▶ _REQUIRED WORK_
Everything below from the line with "Viewport: 499px width, 407px height." through the line with "the origin where" should be copied exactly, and nothing else; leave out the pictures.
===== SOURCE DATA =====
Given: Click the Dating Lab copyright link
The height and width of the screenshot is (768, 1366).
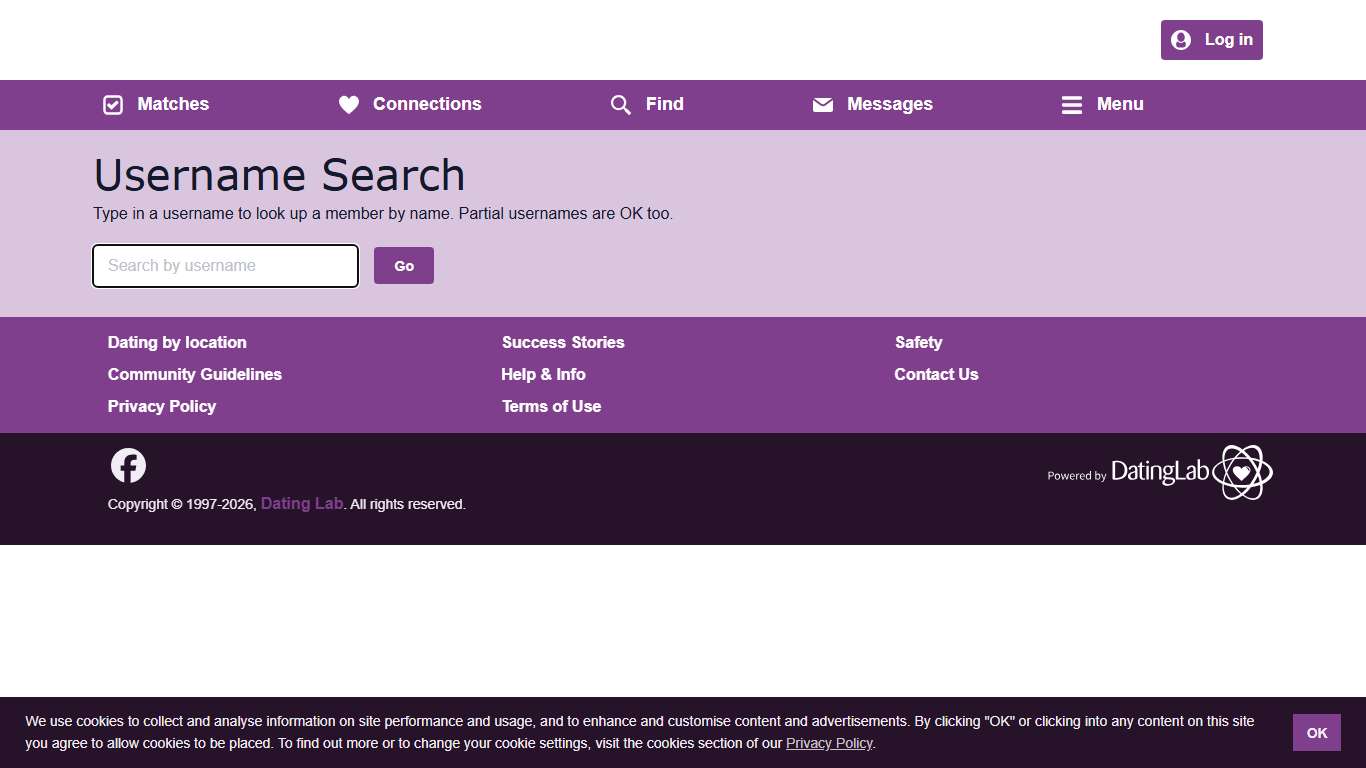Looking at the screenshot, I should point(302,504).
=====
===== SOURCE DATA =====
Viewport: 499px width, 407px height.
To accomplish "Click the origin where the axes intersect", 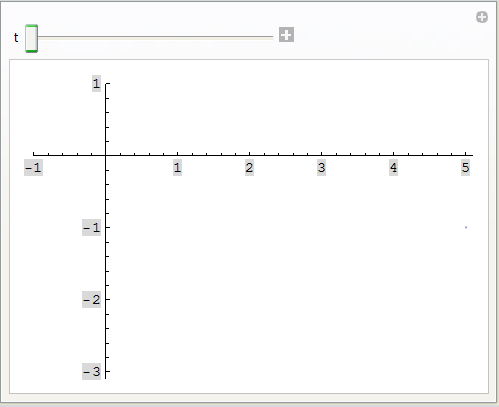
=====
▶ _ANSWER TO THE EXERCISE_
Viewport: 499px width, 407px height.
To accomplish "Click the origin where the axes intersect", 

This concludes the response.